Koontz was first brought to my attention in an interview in National Catholic Register with Tim Drake. Koontz is a Catholic and his work is becoming more explicitly religious in his Brother Odd books.
I’m interested in the interface between Catholicism and popular culture. Ann Rice, the author of some pretty famous vampire novels has recently returned to her Catholic faith, Koontz writes suspense novels with some pretty graphic scenes of violence. Christian themes keep cropping up in mainstream movies too. Steven Greydanus, film reviewer for National Catholic Register, comments intelligently on them. X-Men and Spiderman are mainstream action movies with strong sub plots of forgiveness and reconciliation in the midst of violence.
Last night I went to see the Bourne Ultimatum. Beneath all the mayhem and murder is strong comment on the ethics of mind control, torture, black ops, and the increasing use of surveillance and ‘security’ measures that are outside the law. In addition to that the series of films are really about a young man’s search for identity in a world coming apart with confusion, guilt fear and anonymity.
For my money, it is the products of popular culture that are making the most profound comments in our society. Of course there is lots of dross, but there is also a lot that is thoughtful, well made and very powerful.
What are we to make of the disagreeable elements in popular culture? What of the violence and sex in so many films and novels. I don’t think the actual presence of sex and violence in a novel or a film is the most important problem. There are two more important questions: “How are the sex and violence depicted?” If they are shown in a way that is arousing or encouraging a prurient curiosity, and if they are gratuitous, then the depiction of the sex and violence should be criticized.

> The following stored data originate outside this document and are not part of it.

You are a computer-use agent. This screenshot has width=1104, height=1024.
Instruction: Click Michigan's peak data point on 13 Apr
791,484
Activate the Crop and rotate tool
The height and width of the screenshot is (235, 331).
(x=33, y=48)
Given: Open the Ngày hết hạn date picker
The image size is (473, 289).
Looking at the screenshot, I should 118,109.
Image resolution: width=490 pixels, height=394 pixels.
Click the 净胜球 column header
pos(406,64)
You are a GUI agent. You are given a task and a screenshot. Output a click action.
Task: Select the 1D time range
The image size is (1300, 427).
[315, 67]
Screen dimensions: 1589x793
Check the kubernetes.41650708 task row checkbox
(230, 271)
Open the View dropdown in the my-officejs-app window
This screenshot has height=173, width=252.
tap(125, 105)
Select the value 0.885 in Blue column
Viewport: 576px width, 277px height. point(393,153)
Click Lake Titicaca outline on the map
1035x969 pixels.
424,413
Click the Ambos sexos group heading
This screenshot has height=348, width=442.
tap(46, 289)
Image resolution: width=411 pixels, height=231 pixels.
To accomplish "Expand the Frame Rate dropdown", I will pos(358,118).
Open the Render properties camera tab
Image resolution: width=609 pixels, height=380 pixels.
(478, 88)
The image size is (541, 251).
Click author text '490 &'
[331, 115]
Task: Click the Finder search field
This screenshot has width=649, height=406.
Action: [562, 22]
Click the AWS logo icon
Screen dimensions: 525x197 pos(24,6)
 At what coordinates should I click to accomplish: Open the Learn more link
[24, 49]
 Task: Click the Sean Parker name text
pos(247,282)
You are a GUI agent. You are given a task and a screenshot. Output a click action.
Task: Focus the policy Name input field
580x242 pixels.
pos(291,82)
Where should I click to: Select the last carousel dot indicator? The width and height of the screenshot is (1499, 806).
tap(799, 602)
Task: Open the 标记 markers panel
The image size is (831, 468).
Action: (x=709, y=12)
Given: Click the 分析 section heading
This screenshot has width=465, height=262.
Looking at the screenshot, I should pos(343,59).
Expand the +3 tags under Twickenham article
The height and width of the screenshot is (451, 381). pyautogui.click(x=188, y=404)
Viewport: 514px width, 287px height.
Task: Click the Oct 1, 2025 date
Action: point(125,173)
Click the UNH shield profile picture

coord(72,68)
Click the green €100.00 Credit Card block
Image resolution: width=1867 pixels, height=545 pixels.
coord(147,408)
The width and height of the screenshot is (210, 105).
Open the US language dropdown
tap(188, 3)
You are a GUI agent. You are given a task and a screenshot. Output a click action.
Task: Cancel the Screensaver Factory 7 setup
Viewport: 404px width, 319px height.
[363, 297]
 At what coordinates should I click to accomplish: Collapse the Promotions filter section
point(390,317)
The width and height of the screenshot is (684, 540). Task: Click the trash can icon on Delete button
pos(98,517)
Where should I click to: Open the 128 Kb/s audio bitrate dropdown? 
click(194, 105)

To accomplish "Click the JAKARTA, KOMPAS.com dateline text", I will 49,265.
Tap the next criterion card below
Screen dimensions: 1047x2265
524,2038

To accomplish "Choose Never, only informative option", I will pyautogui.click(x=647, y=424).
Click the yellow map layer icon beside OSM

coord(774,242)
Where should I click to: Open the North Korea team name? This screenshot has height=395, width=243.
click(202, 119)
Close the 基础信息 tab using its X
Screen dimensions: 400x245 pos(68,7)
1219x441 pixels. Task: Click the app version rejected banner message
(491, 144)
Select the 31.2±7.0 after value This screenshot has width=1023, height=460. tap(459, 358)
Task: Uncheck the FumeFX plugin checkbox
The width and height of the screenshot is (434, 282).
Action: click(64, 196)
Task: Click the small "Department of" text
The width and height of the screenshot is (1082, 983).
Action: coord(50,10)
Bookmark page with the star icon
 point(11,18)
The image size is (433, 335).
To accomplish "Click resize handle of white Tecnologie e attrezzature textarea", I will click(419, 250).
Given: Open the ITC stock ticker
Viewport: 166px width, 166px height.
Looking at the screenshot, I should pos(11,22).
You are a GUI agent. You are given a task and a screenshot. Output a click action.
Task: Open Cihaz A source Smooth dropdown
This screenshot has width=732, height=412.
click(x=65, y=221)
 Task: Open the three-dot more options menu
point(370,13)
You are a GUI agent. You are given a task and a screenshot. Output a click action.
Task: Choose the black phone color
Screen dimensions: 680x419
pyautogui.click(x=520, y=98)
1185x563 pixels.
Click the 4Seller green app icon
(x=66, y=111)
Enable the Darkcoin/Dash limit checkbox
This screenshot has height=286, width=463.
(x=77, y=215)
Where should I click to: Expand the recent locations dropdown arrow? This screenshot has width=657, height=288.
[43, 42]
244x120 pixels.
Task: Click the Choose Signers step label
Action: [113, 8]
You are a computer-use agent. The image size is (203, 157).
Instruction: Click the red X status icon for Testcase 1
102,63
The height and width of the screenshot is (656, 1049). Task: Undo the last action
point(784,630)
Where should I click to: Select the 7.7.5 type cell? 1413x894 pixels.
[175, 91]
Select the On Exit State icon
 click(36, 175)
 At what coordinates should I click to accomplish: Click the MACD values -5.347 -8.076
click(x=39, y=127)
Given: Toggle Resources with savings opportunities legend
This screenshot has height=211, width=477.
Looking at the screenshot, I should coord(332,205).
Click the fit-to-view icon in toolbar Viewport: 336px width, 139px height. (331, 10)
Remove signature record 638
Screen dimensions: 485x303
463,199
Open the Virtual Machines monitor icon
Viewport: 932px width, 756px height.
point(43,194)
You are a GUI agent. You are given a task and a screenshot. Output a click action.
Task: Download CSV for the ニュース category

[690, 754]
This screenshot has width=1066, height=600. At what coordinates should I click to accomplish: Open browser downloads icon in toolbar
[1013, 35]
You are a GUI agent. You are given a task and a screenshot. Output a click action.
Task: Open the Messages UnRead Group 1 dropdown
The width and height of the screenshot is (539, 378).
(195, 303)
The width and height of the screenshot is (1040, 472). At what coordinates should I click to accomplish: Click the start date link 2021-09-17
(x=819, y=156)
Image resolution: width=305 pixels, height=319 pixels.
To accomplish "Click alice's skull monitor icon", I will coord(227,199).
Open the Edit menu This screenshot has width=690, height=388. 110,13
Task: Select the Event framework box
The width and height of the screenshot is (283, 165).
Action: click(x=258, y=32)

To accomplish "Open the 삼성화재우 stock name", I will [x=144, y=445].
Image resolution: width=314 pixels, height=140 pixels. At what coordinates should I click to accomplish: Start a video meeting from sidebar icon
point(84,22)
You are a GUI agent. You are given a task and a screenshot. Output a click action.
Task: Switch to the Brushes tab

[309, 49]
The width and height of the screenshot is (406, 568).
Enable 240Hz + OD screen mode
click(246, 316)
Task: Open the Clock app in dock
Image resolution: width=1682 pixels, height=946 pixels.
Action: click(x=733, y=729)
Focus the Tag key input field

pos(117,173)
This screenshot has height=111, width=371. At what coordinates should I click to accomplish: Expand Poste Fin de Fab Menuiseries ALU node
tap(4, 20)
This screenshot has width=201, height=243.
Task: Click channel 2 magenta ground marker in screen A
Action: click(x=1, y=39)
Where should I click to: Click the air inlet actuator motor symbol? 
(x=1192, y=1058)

The second question is, “What is the wider moral context of the sex and violence in the film or novel?” This is much more important than the mere presence of sex and violence. Do the violent end up getting what they deserve or does violence turn out to pay dividends? Is the violence glorified or shown to be for losers? Is the sex within a wider context of faithfulness and marriage, or is it simply recreational promiscuity?
Finally, what is the overall moral universe portrayed in the film? Most films actually show the good guys beating the bad guys. Most films portray a universe in which there is a battle between good and evil, a universe where real choices matter and where they matter forever. Because of this the vast majority of films and novels actually serve to support a general Christian world view. They may not be explicitly Christian, and may have objectionable elements, but they serve within the popular imagination to help maintain belief in a world that is essentially moral.
Good stories in movies and novels ultimately support a theistic view of the world. In his essay n fairy tales, J.R.R.Tolkien wrote about the ‘eucatastrophe’ or the ‘happy or just ending’ to a story. The happy ending to a story reminds us that life can have a happy ending, and if a happy ending, then meaning, and if meaning, then purpose, and if purpose, then a plan, and if a plan, then a planner.